TASKS AND EXERCISES
**1.** Reproduce the part of the exhibition announcement below between "1524 N. Lake" and "to the public.", inclusive, word for word.
**2.** According to the exhibition announcement below, what does Today and Possibly Tomorrow borrow from medical illustration and art therapy, and for what purpose? Answer in one to three sentences.

Segment Start: DOCUMENT SEGMENT

1524 N. Lake Shore Dr.
Chicago, IL 60610
The International Museum of Surgical Science (IMSS) is pleased to present the solo exhibition Today and Possibly Tomorrow by artist Ryan Woodring. The IMSS continues its active role in supporting Chicago and Illinois arts and artists through its Artist in Residency and "Anatomy in the Gallery" rotating contemporary art galleries. Today and Possibly Tomorrow opens on September 6th, 2022, and is on view through November 13, 2022. The Museum will host an opening reception on September 10 from 2-5:00 p.m. that is free and open to the public.
Today and Possibly Tomorrow borrows technical and pragmatic strategies from medical illustration and art therapy to give momentary shape to an undiagnosed, invisible illness. The exhibition features the premiere of an experimental video that uses machine learning and nontraditional image-editing to play with dichotomies of diagnosis, as well as a new series of 3D printed candies interspersed throughout the museum’s collection and gift shop. Each candy’s unique form is derived from a ritualized 3D modeling practice that seeks to visualize the contours of an invisible nausea while experiencing it. Woodring sets forth a methodology for dually recording and excorsising an otherwise all-consuming illness; fostering its temporary coagulation outside the body. Rendering these forms in sugar advertises their potential for reingestion and subsequent dissolve between representational and catalytic agency.

Segment End: DOCUMENT SEGMENT
Segment Start: DATASET EXTRACT

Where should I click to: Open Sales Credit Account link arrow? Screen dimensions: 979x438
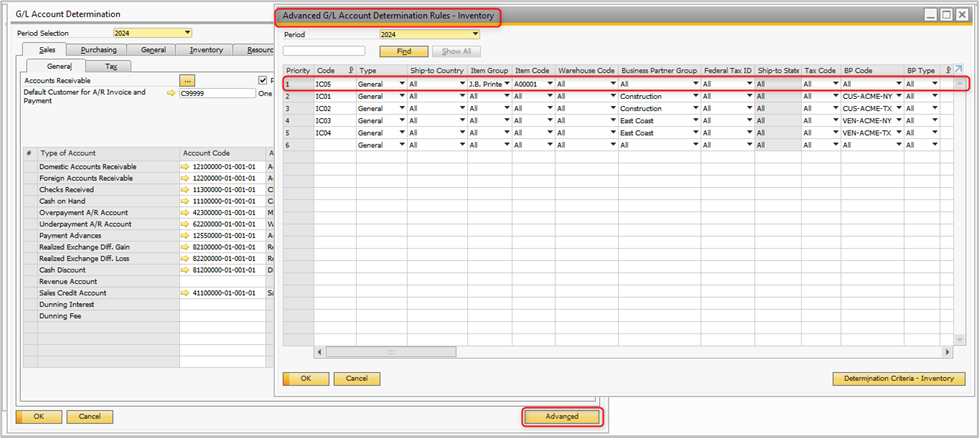tap(185, 293)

Segment End: DATASET EXTRACT

WRITTEN ANSWERS
**1.**
1524 N. Lake Shore Dr.
Chicago, IL 60610
The International Museum of Surgical Science (IMSS) is pleased to present the solo exhibition Today and Possibly Tomorrow by artist Ryan Woodring. The IMSS continues its active role in supporting Chicago and Illinois arts and artists through its Artist in Residency and "Anatomy in the Gallery" rotating contemporary art galleries. Today and Possibly Tomorrow opens on September 6th, 2022, and is on view through November 13, 2022. The Museum will host an opening reception on September 10 from 2-5:00 p.m. that is free and open to the public.

**2.** It borrows technical and pragmatic strategies from medical illustration and art therapy. It does this to give momentary shape to an undiagnosed, invisible illness.